* [GOAL]: In the forum thread on DCC track wiring, what device does a reply say is needed to run a loop that ties back into itself?

* [DOCUMENT SEGMENT]:
● ● ● ●
# New to DCc. Track Question



## 51 chevy (Sep 16, 2019)

Hi, I’ve been into model Railroading my whole life, but the DCC is all new to me. My question is on a fairly simple layout with only 1 locomotive, can the track, being that it’s always hot and the controls are in the loco,can the track turn back on itself and go anywhere it wants with hand thrown switches. Or do you have to install insulated joiners and always check for correct positive and negative. Probably sounds like a silly question but I’m getting old. Lol. Thanks


----------



## wvgca (Jan 21, 2013)

same as DC, if there's a short there, there will be in DCC ...
DC or DCC , insulate reversing sections ..


----------



## Fire21 (Mar 9, 2014)

Others on here can explain it better, but this is the basic concept: You will need what's known as a reverser to accomplish this. Yes, you will need to isolate a section of track. Let's say you want to make a loop that ties back into itself. You would put insulators at the beginning and end of the loop. The feed from the power source would go to the reverser, and the feed from the reverser to the isolated section of track. When the loco comes along, and the metal wheel crosses over the insulator, it causes a short, but the reverser senses this and reverses "polarity" of the isolated section. When it crosses over the other insulator, it again reverses the polarity, so the engine doesn't stop moving. And it does it so quickly that the headlight doesn't even blink!! Ahhh, modern technology!
● ● ● ●
* [STORED ROWS]:

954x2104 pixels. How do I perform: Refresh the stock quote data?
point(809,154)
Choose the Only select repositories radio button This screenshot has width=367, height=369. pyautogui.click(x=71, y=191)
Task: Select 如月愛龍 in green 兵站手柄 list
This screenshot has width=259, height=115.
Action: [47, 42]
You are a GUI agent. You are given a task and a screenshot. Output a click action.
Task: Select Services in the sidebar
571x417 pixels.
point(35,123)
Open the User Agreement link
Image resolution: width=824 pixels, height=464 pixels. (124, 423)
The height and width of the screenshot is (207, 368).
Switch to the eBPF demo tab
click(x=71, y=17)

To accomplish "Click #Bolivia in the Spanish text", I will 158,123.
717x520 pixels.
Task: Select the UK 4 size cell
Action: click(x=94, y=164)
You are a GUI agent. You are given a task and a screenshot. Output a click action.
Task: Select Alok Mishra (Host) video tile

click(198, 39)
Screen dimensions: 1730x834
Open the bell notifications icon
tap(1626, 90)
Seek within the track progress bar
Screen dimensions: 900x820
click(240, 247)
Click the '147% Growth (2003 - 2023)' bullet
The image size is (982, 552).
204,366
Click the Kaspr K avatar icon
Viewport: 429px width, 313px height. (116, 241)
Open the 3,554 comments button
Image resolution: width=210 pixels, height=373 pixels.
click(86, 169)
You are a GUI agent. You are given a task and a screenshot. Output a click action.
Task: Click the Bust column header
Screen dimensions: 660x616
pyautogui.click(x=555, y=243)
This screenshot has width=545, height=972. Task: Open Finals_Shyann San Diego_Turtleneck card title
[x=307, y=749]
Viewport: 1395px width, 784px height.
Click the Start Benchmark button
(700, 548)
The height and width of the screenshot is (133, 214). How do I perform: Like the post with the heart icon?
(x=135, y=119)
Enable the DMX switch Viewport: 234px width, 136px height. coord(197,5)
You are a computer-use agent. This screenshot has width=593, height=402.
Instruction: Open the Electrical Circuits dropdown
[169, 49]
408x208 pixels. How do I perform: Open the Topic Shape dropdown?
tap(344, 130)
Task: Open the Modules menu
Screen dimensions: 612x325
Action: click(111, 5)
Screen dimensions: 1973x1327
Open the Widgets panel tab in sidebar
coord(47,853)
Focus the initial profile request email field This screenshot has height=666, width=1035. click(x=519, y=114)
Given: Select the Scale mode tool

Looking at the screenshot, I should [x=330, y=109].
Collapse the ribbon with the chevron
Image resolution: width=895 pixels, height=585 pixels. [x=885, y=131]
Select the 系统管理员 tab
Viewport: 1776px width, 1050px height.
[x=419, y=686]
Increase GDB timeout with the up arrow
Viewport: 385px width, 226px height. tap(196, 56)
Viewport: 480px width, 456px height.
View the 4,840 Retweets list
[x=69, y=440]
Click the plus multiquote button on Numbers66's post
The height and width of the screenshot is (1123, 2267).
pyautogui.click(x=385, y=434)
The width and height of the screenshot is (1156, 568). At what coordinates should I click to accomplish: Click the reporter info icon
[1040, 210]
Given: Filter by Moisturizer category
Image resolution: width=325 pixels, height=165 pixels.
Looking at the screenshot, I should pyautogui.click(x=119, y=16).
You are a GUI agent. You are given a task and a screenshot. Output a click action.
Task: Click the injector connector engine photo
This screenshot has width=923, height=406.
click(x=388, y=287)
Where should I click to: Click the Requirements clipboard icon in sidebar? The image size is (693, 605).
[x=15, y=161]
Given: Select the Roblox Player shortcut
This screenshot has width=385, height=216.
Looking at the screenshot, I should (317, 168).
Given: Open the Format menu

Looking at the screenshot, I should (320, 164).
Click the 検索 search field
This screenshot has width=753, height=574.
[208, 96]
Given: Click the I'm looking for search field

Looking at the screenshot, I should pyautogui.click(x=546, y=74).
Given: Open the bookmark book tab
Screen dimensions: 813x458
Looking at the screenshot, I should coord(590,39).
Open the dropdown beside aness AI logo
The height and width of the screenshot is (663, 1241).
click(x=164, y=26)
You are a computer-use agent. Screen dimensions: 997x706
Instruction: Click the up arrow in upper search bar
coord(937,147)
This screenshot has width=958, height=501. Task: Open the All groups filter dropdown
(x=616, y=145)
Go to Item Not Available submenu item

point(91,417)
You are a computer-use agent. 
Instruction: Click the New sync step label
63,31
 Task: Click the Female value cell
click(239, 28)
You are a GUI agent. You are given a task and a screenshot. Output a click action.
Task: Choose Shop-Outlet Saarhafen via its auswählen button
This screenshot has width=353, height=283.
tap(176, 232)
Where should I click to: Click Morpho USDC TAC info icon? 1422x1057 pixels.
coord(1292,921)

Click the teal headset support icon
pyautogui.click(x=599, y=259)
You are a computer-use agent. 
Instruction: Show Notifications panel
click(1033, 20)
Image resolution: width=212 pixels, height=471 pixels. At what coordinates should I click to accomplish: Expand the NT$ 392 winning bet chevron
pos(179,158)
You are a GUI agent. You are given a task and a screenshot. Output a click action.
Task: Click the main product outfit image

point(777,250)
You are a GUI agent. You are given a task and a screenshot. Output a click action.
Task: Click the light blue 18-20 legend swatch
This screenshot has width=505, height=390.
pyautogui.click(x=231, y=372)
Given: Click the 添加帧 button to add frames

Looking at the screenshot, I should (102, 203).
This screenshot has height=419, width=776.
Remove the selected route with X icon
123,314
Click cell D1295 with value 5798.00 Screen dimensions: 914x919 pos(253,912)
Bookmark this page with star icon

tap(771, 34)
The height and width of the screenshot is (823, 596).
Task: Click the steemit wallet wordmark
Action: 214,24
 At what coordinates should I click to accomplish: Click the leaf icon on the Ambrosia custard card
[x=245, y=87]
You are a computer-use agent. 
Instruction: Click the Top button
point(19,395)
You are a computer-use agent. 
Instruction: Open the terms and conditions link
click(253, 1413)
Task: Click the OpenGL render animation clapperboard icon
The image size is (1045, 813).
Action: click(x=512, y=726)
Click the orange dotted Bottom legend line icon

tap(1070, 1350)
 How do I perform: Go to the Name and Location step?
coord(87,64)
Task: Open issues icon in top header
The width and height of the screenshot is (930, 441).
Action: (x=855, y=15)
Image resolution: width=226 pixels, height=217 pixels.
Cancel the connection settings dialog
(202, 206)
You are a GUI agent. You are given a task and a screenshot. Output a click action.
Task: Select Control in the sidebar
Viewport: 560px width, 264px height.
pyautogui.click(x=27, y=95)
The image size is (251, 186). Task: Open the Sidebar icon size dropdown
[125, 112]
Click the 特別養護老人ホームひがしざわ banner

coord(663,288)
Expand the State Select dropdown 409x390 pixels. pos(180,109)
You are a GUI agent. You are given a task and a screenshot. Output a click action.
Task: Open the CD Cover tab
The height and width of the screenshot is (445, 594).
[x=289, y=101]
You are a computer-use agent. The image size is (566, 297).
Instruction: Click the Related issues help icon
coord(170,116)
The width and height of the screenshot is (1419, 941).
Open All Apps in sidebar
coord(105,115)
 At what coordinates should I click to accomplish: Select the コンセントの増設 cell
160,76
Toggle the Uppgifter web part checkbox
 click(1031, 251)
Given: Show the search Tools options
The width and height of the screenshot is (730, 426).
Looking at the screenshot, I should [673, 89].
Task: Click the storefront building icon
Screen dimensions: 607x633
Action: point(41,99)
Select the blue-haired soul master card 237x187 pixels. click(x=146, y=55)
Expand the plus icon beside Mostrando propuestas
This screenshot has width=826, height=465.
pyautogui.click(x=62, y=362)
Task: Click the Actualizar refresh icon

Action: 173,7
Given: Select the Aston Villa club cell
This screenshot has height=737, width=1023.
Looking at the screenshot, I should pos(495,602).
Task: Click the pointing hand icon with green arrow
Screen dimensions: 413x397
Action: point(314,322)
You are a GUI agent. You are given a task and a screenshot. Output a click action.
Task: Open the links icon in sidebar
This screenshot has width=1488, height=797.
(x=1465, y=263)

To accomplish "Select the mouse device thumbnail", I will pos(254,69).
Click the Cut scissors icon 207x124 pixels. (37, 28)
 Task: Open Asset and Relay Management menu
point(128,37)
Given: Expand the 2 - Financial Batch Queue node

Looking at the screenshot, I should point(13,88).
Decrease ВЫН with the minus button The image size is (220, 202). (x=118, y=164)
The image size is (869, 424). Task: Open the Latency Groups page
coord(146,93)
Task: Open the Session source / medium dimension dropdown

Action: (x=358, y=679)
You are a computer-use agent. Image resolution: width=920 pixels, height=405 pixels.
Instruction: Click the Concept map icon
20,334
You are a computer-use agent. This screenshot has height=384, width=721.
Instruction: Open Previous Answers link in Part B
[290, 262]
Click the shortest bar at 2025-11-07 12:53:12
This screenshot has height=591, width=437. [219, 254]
● ● ● ●
* [ANSWER]: A reverser.